YOUR GOAL »
Examine each line of the data, and copy the ones containing "COOKIES".

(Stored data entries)
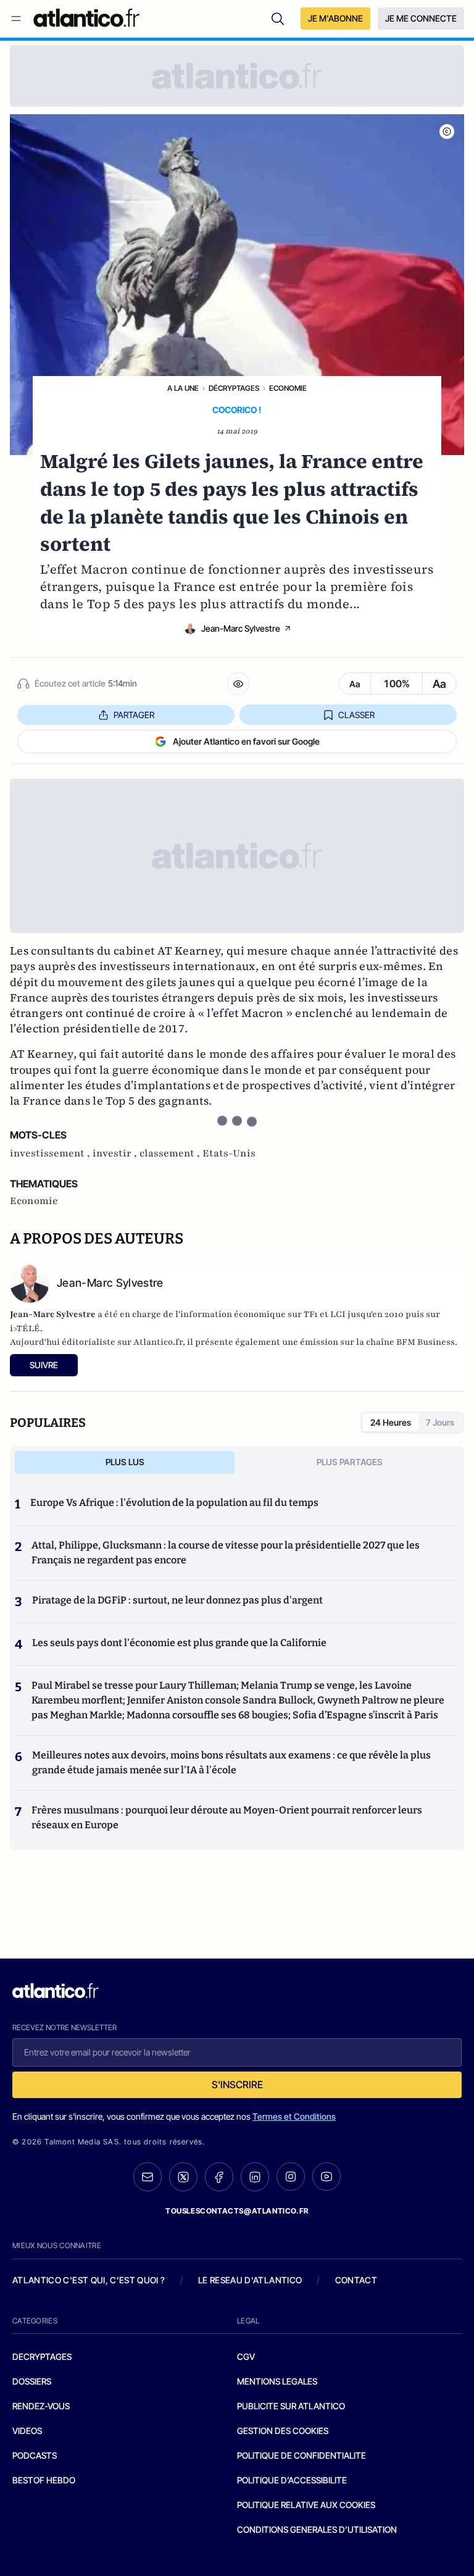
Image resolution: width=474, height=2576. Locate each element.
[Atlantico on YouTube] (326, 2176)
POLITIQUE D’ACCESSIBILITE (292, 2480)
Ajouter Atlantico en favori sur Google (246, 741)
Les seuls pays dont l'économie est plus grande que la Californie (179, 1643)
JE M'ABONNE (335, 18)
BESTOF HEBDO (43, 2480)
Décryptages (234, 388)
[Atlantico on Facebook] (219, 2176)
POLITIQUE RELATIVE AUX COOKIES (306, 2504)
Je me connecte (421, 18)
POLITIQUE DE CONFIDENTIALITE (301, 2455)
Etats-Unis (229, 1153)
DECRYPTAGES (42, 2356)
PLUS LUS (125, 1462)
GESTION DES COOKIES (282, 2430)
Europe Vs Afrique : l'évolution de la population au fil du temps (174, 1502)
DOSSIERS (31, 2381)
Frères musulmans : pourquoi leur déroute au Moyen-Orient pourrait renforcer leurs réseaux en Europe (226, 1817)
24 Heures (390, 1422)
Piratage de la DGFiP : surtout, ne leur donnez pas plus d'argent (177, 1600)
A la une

RESULT BELOW »
POLITIQUE RELATIVE AUX COOKIES (306, 2504)
GESTION DES COOKIES (282, 2430)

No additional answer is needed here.